Kerry on Iran: No deal is better than a bad deal
Kerry comments on progress of Iranian diplomatic relations. [yimg]
U.S. Secretary of State John Kerry says the window for diplomacy with Iran over its nuclear program is "cracking open," but that "no deal is better than a bad deal."
Kerry made the comments in a speech Sunday via satellite from London to a foreign policy conference in California by the American Israel Public Affairs Committee, the most powerful pro-Israel lobbying organization in the United States.
The State Department released excerpts of Kerry's prepared remarks.
Earlier Sunday, Kerry and European Union's foreign policy chief, Catherine Ashton, held talks on Iran, Syria, Egypt, the Mideast peace process and other matters.
The focus on Iran's number program comes before the start of negotiations between the Islamic Republic and the five permanent U.N. Security Council members and Germany that are set for Tuesday and Wednesday in Geneva.

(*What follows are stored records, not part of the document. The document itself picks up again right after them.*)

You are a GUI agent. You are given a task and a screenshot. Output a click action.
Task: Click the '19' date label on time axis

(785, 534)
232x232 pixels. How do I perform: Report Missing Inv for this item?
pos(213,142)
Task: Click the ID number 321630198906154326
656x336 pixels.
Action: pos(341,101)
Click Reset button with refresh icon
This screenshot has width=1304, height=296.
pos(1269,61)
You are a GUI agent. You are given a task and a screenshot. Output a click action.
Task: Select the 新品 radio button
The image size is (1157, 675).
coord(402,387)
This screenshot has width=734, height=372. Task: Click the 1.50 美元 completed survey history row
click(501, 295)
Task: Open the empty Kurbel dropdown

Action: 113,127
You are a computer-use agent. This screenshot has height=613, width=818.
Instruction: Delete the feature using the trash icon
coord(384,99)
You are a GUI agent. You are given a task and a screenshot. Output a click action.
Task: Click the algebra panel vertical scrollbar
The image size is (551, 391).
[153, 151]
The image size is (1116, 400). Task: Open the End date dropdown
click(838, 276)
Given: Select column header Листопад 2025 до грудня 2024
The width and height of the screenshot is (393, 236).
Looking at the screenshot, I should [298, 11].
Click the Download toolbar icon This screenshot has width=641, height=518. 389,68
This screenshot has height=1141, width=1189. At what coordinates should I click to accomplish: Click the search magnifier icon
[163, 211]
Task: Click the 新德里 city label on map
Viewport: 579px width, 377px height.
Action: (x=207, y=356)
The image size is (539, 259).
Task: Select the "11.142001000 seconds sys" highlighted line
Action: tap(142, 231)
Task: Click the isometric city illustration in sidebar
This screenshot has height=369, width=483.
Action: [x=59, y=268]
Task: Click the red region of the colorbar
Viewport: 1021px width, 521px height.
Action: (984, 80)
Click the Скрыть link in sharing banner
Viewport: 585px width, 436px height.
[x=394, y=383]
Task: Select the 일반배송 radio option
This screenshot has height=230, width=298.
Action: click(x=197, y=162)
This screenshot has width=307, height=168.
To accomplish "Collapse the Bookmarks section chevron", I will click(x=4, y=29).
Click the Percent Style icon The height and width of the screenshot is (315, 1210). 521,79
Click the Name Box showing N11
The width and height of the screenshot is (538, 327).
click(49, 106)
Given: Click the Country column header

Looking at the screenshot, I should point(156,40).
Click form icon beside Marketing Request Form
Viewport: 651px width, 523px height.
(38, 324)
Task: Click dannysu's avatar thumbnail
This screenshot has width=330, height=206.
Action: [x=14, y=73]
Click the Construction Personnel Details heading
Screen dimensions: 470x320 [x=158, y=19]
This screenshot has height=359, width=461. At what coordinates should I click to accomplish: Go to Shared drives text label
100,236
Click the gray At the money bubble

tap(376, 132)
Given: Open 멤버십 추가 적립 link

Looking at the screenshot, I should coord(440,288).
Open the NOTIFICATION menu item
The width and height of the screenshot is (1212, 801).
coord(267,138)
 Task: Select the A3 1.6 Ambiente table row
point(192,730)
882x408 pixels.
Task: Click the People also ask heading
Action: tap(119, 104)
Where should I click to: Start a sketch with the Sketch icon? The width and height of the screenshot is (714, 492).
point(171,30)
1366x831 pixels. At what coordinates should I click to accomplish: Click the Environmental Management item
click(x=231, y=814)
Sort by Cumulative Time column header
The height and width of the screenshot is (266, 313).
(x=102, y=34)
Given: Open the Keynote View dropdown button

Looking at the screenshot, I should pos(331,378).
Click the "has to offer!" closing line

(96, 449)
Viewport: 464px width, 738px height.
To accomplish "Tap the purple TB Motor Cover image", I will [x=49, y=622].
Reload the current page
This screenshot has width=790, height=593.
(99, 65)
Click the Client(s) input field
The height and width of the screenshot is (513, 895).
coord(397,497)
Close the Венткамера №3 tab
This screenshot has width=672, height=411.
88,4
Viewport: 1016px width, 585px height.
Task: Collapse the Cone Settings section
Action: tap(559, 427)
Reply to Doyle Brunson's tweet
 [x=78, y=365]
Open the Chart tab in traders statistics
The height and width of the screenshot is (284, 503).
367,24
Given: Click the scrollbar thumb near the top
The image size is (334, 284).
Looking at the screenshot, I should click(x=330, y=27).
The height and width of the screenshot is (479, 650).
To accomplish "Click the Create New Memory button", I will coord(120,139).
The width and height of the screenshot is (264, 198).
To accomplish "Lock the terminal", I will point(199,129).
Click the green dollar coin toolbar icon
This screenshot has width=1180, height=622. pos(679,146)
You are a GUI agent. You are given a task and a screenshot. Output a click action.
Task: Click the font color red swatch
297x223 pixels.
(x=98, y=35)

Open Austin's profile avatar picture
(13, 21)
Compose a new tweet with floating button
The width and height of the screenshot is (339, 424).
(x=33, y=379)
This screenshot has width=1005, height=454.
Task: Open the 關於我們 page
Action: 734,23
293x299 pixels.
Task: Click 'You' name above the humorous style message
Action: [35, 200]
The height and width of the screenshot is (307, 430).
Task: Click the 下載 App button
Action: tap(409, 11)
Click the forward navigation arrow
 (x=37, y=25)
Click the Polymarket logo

"Right now, the window for diplomacy is cracking open. But I want you to know that our eyes are open, too," Kerry said in his remarks to AIPAC.
Israel views a nuclear-armed Iran as a threat to its existence. Iran says its nuclear program is for peaceful purposes.
"While we seek a peaceful resolution to Iran's nuclear program, words must be matched with actions. In any engagement with Iran, we are mindful of Israel's security needs. We are mindful of the need for certainty, transparency, and accountability in the process. And I believe firmly that no deal is better than a bad deal," according to the excerpts of Kerry's speech.
International penalties over Iran's nuclear program have damaged Iran's economy, and Iran wants to ease them in exchange for some concessions. The West contends Iran is trying to make a nuclear weapon. Tehran says its program is for peaceful purposes.
Kerry and Ashton also discussed efforts to organize an international peace conference aimed at achieving a political transition in war-torn Syria.
The State Department said Kerry's session with Ashton was "very productive."